Where the word "panel" occurs in a line of the listing below, copy that line.
(Records provided Opens)
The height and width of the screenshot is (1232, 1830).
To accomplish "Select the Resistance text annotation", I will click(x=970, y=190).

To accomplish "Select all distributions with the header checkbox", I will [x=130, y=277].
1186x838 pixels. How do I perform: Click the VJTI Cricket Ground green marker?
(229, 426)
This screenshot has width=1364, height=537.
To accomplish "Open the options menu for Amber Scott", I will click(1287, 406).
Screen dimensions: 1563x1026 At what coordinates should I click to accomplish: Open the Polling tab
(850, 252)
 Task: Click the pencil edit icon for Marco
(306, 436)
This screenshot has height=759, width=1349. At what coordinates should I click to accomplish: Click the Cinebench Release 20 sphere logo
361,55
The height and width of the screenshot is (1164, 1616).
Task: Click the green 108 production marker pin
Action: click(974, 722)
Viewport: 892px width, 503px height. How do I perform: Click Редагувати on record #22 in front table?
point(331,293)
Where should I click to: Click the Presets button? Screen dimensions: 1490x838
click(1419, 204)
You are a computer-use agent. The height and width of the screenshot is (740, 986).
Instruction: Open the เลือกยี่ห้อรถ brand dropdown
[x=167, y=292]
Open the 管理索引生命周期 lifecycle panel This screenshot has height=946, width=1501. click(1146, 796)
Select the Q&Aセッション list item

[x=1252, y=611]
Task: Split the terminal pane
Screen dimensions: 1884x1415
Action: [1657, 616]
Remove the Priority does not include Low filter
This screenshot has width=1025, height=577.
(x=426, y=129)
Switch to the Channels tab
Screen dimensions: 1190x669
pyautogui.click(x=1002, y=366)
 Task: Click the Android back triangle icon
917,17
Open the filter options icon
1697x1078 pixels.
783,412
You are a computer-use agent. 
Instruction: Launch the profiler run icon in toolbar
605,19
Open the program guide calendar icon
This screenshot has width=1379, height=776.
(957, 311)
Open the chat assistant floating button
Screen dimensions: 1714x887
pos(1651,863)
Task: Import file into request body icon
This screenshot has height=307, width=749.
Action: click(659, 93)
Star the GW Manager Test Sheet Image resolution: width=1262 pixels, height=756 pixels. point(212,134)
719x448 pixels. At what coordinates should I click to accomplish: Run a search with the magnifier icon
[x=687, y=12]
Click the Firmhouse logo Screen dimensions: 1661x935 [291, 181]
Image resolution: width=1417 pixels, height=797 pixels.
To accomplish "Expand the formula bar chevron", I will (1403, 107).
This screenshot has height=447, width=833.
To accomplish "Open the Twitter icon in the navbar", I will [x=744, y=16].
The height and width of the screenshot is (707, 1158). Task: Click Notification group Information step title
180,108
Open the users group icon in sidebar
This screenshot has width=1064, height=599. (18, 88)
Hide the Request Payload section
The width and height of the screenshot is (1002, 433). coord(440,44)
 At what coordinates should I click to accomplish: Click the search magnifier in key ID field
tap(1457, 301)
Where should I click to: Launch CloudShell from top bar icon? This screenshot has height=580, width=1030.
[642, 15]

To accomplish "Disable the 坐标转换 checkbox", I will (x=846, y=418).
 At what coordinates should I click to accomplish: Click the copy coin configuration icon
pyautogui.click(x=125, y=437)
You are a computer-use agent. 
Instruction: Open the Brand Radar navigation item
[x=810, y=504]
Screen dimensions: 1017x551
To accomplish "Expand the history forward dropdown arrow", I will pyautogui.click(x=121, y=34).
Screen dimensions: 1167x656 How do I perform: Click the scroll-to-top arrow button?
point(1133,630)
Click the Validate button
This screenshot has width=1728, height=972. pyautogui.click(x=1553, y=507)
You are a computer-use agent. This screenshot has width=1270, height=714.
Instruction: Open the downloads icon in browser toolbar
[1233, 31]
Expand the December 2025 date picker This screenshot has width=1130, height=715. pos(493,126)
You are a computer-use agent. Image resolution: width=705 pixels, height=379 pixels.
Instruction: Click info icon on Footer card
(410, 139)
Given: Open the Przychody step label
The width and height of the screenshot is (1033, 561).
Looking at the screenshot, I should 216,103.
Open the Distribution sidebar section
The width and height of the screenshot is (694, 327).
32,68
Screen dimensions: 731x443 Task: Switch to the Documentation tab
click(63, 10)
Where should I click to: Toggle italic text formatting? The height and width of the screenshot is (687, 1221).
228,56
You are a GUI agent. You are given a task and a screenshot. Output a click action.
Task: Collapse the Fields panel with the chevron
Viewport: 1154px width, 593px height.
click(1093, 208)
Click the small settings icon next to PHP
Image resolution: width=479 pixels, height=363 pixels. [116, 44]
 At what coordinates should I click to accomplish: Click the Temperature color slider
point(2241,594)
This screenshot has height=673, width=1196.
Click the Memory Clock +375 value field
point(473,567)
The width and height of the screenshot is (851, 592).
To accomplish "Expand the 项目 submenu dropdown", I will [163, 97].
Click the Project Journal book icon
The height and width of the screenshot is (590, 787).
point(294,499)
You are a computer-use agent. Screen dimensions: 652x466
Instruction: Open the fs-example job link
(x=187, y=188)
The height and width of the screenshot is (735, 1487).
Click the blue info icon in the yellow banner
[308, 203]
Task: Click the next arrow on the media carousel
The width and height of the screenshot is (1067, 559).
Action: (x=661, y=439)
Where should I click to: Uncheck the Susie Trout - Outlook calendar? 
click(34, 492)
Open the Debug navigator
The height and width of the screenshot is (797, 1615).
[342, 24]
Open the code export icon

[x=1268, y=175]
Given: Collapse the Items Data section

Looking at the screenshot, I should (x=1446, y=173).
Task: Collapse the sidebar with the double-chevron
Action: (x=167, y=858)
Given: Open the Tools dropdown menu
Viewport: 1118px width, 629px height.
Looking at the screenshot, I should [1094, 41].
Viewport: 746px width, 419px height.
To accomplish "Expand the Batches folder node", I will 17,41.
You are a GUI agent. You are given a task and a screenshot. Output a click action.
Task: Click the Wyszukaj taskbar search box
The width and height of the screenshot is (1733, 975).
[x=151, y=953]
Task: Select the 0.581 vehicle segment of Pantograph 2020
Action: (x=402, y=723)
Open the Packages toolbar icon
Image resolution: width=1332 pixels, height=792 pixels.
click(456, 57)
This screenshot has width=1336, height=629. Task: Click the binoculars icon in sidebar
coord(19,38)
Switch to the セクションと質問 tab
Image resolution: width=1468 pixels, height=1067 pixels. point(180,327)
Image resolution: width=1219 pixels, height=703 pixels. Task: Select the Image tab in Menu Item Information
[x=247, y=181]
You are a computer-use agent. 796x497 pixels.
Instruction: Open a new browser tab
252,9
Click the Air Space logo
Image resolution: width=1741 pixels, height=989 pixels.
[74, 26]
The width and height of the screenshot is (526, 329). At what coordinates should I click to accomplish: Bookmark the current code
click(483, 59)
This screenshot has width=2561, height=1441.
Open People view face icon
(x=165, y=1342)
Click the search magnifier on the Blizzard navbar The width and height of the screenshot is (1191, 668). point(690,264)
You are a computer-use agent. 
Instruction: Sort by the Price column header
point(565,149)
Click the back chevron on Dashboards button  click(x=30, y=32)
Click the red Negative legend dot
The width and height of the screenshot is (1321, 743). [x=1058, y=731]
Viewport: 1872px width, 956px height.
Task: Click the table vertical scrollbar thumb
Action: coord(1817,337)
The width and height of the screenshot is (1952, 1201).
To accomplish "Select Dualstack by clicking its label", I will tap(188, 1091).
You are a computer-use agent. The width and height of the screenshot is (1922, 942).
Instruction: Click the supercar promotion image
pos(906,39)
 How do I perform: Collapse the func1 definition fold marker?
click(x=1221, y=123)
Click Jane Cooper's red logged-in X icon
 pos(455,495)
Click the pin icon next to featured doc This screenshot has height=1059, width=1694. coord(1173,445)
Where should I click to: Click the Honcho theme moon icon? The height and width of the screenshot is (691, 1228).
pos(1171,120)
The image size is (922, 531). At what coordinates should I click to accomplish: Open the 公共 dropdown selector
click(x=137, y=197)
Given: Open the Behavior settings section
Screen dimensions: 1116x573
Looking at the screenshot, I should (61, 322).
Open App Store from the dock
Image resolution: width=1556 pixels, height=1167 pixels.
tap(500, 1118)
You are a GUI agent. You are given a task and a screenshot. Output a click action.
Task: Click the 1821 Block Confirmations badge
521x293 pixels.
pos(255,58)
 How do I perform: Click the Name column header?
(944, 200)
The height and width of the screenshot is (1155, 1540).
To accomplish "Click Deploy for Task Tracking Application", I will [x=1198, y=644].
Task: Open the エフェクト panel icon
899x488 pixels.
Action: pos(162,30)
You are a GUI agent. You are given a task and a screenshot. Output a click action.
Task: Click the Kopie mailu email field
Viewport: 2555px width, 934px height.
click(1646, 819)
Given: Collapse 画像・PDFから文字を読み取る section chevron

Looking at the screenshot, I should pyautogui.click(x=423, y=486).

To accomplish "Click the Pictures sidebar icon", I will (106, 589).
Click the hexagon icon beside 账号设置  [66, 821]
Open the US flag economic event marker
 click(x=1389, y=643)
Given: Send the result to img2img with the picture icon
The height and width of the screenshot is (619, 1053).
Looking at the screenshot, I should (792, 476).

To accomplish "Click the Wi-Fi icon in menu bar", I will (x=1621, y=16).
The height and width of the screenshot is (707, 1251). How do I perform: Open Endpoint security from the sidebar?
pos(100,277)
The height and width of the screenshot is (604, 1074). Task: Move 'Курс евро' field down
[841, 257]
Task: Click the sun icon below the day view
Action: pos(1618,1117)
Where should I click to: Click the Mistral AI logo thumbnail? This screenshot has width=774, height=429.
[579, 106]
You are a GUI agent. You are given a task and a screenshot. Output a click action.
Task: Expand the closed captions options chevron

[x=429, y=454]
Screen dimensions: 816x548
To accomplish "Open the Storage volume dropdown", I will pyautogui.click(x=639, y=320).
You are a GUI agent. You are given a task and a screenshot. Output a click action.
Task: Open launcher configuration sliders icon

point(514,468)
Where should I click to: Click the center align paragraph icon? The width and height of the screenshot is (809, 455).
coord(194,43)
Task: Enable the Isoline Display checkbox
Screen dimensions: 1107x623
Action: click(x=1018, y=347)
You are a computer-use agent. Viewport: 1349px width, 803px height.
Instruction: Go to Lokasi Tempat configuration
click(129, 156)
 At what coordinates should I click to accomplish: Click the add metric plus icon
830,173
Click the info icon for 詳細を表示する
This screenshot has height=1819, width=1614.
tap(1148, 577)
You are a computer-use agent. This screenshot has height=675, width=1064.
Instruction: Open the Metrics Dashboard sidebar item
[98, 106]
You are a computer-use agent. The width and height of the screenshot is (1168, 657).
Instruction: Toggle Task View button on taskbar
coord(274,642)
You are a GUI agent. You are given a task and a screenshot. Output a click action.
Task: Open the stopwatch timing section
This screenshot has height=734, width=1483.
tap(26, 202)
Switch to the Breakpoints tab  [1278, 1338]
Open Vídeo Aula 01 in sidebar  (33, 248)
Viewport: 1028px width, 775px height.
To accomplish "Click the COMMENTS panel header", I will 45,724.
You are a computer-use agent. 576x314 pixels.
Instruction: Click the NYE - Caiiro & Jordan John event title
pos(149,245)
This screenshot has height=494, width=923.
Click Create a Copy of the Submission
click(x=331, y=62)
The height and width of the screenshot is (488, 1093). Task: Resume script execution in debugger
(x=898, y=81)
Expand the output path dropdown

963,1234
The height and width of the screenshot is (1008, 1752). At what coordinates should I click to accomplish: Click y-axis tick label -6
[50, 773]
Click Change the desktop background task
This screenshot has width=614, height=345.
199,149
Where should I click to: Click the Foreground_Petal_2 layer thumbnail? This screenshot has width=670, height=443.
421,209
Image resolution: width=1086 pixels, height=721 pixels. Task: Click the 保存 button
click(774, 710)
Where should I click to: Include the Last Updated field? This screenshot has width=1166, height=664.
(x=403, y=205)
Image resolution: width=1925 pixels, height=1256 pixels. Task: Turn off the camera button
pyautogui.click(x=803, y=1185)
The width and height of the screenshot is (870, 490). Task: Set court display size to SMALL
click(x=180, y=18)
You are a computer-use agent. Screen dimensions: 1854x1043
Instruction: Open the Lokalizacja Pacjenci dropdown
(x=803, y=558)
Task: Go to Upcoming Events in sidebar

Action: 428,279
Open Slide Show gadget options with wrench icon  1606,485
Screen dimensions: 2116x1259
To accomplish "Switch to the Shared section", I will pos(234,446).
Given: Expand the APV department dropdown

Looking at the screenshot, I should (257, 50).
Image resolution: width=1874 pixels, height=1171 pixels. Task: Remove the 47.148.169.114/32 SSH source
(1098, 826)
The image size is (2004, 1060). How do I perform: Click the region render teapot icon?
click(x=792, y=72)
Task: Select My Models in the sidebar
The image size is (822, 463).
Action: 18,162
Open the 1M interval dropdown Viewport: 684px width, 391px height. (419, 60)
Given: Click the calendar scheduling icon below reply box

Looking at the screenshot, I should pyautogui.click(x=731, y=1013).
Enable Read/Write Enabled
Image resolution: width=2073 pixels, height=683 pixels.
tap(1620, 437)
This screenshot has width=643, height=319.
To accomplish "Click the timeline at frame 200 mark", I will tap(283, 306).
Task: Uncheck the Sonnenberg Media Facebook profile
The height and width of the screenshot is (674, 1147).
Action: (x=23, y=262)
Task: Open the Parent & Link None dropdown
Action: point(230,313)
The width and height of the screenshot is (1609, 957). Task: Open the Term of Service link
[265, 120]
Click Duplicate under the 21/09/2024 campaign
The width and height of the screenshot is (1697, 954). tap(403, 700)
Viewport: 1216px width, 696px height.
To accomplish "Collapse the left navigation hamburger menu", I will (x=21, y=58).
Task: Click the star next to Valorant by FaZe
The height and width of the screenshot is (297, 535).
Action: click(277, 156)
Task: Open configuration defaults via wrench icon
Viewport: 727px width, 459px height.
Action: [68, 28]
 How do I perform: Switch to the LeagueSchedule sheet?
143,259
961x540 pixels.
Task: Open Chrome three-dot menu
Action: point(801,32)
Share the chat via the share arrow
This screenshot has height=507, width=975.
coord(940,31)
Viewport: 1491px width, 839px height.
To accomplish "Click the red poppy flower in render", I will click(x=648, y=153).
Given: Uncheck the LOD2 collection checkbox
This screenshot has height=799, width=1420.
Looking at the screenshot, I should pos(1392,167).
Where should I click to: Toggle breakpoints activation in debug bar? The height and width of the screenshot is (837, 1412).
(Records provided Closes)
Answer box:
Open the 管理索引生命周期 lifecycle panel This screenshot has height=946, width=1501. click(1146, 796)
Task: Collapse the Fields panel with the chevron
Task: Open the エフェクト panel icon
To accomplish "Click the COMMENTS panel header", I will 45,724.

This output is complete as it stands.